[Opening Source records section]

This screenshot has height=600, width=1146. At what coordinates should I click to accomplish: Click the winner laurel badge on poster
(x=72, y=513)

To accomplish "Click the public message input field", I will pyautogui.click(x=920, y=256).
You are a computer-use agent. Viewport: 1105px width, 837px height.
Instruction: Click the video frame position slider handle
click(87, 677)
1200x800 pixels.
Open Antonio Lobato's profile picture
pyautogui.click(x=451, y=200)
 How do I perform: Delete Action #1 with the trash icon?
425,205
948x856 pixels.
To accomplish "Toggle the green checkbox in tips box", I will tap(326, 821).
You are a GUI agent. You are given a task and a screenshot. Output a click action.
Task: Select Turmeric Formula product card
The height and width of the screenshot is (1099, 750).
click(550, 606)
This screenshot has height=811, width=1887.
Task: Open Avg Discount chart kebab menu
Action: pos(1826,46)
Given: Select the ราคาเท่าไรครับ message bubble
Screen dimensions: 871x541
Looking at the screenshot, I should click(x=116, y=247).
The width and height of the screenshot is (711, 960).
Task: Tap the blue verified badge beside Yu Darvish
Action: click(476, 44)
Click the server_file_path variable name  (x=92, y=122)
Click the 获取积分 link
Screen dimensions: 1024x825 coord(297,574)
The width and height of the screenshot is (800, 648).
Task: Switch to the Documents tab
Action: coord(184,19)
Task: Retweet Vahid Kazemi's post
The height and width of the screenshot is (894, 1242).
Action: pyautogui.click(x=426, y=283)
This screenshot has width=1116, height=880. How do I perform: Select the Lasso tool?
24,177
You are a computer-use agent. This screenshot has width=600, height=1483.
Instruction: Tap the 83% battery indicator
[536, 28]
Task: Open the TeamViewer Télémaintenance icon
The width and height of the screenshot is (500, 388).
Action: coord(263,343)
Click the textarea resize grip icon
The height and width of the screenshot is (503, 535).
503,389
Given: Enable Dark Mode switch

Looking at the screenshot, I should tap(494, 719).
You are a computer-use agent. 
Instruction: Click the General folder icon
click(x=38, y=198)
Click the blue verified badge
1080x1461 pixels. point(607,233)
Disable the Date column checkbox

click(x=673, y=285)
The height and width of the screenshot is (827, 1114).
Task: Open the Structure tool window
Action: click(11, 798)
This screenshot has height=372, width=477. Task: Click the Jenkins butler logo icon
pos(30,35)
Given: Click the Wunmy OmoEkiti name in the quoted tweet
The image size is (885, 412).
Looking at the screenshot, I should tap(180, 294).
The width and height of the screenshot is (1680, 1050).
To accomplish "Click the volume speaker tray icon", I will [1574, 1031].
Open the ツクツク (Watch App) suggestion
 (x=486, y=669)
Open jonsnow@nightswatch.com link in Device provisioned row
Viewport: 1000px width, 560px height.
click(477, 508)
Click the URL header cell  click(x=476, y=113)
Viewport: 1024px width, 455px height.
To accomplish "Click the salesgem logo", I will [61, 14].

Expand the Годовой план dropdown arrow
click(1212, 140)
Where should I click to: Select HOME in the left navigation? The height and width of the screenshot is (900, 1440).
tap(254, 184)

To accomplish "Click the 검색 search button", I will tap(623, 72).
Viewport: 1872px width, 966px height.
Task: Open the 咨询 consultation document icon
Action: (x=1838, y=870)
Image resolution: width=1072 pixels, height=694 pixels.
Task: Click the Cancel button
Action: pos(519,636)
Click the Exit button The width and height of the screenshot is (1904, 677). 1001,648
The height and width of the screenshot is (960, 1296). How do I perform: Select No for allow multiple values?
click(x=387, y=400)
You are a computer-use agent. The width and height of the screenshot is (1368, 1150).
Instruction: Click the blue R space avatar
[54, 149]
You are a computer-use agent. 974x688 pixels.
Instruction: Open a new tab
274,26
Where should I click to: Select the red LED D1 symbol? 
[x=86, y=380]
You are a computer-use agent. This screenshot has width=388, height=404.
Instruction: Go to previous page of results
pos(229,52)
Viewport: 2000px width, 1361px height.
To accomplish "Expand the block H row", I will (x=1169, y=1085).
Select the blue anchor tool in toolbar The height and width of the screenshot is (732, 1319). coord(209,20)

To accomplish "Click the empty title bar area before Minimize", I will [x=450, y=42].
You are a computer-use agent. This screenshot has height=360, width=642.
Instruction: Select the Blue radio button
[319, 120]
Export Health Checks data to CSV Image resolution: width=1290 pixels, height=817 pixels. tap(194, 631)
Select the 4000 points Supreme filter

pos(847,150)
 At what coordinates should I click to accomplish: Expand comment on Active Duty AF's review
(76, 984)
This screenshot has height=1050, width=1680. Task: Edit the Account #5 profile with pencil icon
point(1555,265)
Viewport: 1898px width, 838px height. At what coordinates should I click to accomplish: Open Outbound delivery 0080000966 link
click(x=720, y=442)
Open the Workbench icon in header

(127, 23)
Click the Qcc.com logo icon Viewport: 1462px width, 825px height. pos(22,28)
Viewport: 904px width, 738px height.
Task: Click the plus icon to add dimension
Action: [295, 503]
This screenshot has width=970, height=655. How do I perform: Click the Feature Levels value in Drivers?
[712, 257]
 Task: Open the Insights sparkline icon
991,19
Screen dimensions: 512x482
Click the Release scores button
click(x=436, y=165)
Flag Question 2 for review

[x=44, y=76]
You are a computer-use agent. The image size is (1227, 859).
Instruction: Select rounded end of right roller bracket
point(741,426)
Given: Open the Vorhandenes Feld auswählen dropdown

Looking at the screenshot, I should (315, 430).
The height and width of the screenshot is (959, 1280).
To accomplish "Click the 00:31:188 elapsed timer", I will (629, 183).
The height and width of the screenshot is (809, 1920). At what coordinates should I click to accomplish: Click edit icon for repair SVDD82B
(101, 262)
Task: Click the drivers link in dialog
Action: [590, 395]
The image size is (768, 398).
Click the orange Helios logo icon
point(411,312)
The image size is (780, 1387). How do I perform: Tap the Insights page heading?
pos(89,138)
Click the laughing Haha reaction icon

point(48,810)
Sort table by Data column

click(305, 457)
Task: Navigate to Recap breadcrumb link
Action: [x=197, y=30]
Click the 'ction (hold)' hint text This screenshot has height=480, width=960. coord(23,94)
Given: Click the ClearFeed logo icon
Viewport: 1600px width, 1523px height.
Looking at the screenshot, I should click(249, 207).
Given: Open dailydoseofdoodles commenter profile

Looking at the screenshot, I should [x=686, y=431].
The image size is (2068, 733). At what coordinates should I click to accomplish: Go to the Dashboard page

[Closing Source records section]

→ **Exercise aim**:
Every line in the records above that contains the word "name" is to be copied out.

→ **Written response**:
Click the server_file_path variable name  (x=92, y=122)
Given: Click the Wunmy OmoEkiti name in the quoted tweet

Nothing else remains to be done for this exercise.